Before it had completed its grim progress at the end of 1920 Influenza would go on to kill between 50 and 100 million people around the world.

But mankind had suffered at a great cost.
All over the world with millions of lives lost .
The pandemic was now over, survivors started to thrive.
But were mournful of the millions who did not survive.

– Tom Cunningham - ‘1918 Spanish Flu Pandemic’

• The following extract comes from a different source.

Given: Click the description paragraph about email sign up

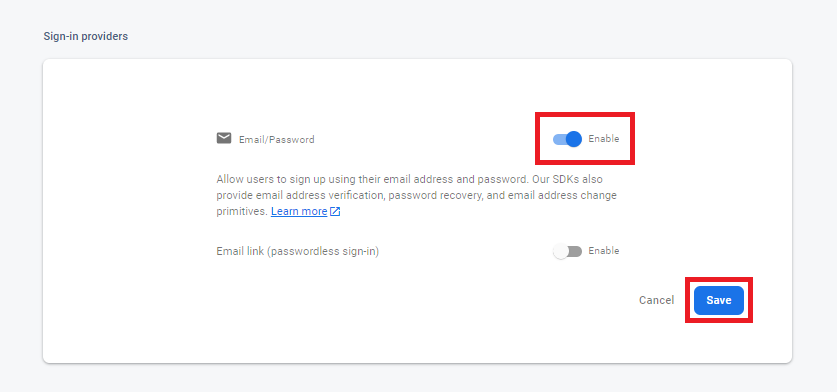Looking at the screenshot, I should (416, 195).
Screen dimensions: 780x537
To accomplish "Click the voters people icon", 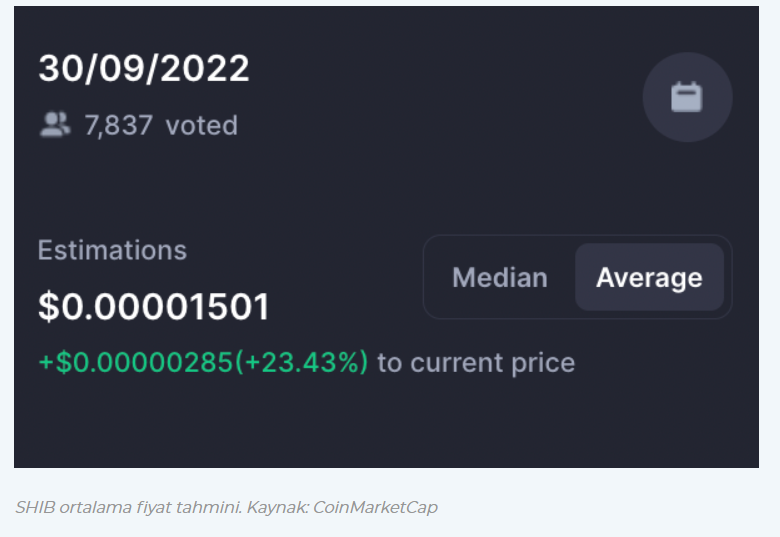I will tap(55, 124).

Monday, 11th November 1918

The Armistice of November 1918 and the years that immediately followed were a confused and perplexing time for the people of this country. There was clear relief and joy that the great slaughter was over and the boys were coming home but at the same time there was nationwide disquiet about those who weren’t coming home and how they might be remembered. The women who had driven war production, supporting the soldiers at the front, were demanding the vote and the soldiers at the front now wanted their old jobs back. There were promises of houses to be built - homes for heroes - and aggressive calls for improved wages and pensions.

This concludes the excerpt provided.